Asset Management - AI Systems Engineer - Associate/VP
JPMorganChase
Software Engineering, Data Science
Shanghai, China
Posted on May 27, 2026
Key Responsibilities
- Inference Platform & Optimization: Build and optimize enterprise LLM serving platforms (e.g., vLLM, TensorRT-LLM) using techniques like PagedAttention, continuous batching, and quantization (AWQ/FP8) for high throughput and low latency.
- GPU Pooling & AI Infra: Design GPU pooling, virtualization, and scheduling solutions on Kubernetes to maximize hardware utilization. Manage distributed training clusters and high-performance networking (RDMA/NCCL).
- Model Deployment & MLOps: Streamline the CI/CD pipeline for AI models. Implement automated benchmarking, zero-downtime deployment, and comprehensive observability (TTFT, TPS, GPU metrics).
Qualifications
1. Education & Experience:
- Bachelor’s, Master’s, or Ph.D. in Computer Science, Computer Engineering, or a related field.
- 3+ years of experience in Backend Systems, Distributed Systems, or AI Infrastructure/MLOps, with at least 1-2 years specifically focused on LLM serving, GPU optimization, or ML Systems.

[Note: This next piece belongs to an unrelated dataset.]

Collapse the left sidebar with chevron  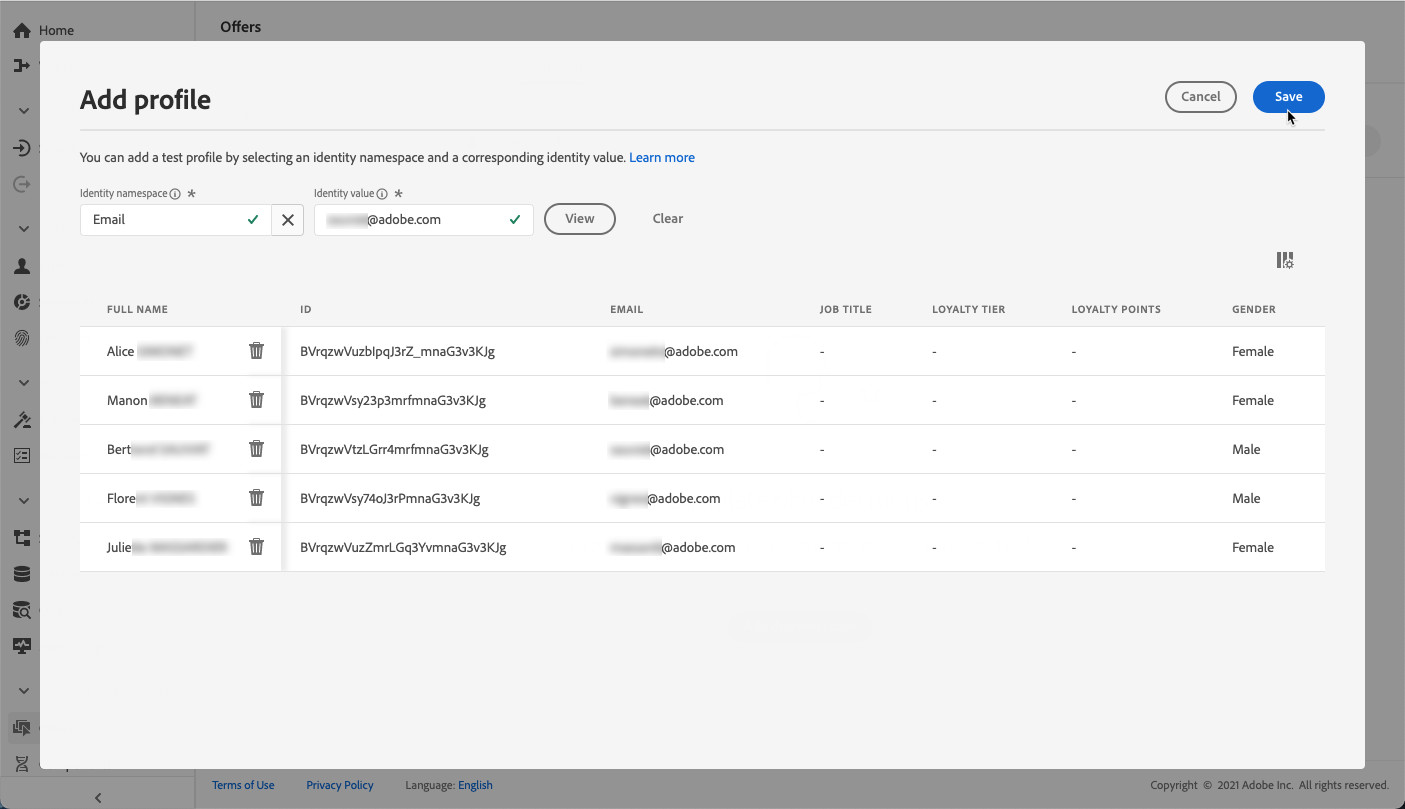coord(98,797)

2. Core Engineering & Systems Skills:
- Expert-level proficiency in Python and strong proficiency in Java (essential for inference engines and CUDA integration).
- Deep understanding of Linux internals, networking, and distributed systems architecture.
- Hands-on experience with container orchestration (Kubernetes, Docker) and building custom K8s operators or controllers.
3. AI Infrastructure & Optimization Skills:
- Deep familiarity with LLM inference engines (vLLM, TensorRT-LLM, TGI) and understanding of their underlying architectural designs. Or
- Solid understanding of GPU architecture (NVIDIA Ampere/Hopper), CUDA programming, and GPU memory management. Or
- Experience with distributed training frameworks (DeepSpeed, Megatron-LM, Ray) and high-performance networking (RDMA, RoCE, InfiniBand).
4. Mindset & Soft Skills:
- A "hacker" mindset with a passion for squeezing every drop of performance out of hardware.
- Ability to collaborate effectively with AI Researchers (to understand their models) and Backend Engineers (to integrate AI into business systems).
Preferred
- Contributions to open-source AI Infra projects (e.g., vLLM, Ray, PyTorch).
- Experience writing custom CUDA kernels or using Triton for operator fusion.
- Financial industry (Asset Management/Quant) experience is a plus.
- Language: Professional working proficiency in English to collaborate with global teams.
J.P. Morgan is a global leader in financial services, providing strategic advice and products to the world’s most prominent corporations, governments, wealthy individuals and institutional investors. Our first-class business in a first-class way approach to serving clients drives everything we do. We strive to build trusted, long-term partnerships to help our clients achieve their business objectives.
We recognize that our people are our strength and the diverse talents they bring to our global workforce are directly linked to our success. We are an equal opportunity employer and place a high value on diversity and inclusion at our company. We do not discriminate on the basis of any protected attribute, including race, religion, color, national origin, gender, sexual orientation, gender identity, gender expression, age, marital or veteran status, pregnancy or disability, or any other basis protected under applicable law. We also make reasonable accommodations for applicants’ and employees’ religious practices and beliefs, as well as mental health or physical disability needs. Visit our FAQs for more information about requesting an accommodation.
J.P. Morgan Asset & Wealth Management delivers industry-leading investment management and private banking solutions. Asset Management provides individuals, advisors and institutions with strategies and expertise that span the full spectrum of asset classes through our global network of investment professionals. Wealth Management helps individuals, families and foundations take a more intentional approach to their wealth or finances to better define, focus and realize their goals.
As an AI Systems Engineer, you will be the backbone of our AI initiatives. While our AI Researchers focus on model intelligence, your mission is to make our AI systems fast, scalable, cost-efficient, and highly reliable. You will design and build the underlying AI infrastructure, including GPU resource pooling, high-performance LLM inference platforms, and distributed training frameworks. You will solve hardcore engineering challenges in model deployment, memory optimization, and distributed systems to empower our asset management business with enterprise-grade AI capabilities.